• Activity:
In the OAuth2 Proxy with Keycloak text, what problem with Keycloak tokens does deploying Redis address?
BEGIN Provided passage
OAuth2 Proxy with Keycloak
The following example uses an OAuth2 Proxy with Keycloak, but this setup works similarly with other identity providers (Google, GitHub, Azure AD, etc.).
1. Create Keycloak Client
In your Keycloak admin console:
- Create a new client with Client ID
theia-ide - Enable Client authentication
- Set Valid redirect URIs to
https://ide.yourdomain.com/oauth2/callback - Set Web origins to
https://ide.yourdomain.ai - Copy the client secret from the Credentials tab
2. Create Secrets
Next create a secret from your client secret:
kubectl create secret generic oauth2-proxy-secret \
--namespace your-namespace \
--from-literal=client-id="theia-ide" \
--from-literal=client-secret="<YOUR-KEYCLOAK-CLIENT-SECRET>" \
--from-literal=cookie-secret="$(openssl rand -hex 16)"
3. Deploy Redis for Session Storage
Keycloak tokens often exceed the 4KB cookie size limit. A solution is a Redis in memory store. Redis stores the session data server-side, keeping cookies small.
END Provided passage
BEGIN Record excerpts
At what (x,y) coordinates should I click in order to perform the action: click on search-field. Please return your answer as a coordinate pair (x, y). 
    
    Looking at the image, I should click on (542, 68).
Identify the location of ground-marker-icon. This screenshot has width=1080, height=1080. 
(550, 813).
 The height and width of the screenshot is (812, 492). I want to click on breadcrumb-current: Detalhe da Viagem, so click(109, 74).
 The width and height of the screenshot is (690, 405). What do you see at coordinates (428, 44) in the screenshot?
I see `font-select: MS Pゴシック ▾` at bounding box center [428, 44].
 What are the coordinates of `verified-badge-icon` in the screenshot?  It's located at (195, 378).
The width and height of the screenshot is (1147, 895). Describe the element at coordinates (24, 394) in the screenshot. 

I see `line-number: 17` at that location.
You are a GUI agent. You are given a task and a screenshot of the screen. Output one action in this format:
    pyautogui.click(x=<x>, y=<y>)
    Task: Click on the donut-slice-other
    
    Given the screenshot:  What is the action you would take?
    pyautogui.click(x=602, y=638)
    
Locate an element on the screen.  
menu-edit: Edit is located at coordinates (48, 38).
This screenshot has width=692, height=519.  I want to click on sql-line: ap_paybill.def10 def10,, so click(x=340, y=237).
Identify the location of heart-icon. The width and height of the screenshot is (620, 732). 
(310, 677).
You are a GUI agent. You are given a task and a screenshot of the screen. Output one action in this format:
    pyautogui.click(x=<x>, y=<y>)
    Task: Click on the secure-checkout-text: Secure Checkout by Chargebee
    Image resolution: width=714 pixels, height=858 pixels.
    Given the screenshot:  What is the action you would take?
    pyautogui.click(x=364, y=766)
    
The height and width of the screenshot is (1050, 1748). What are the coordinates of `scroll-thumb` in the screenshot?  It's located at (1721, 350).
END Record excerpts
• Response below:
Keycloak tokens often exceed the 4KB cookie size limit, so Redis stores the session data server-side and keeps cookies small.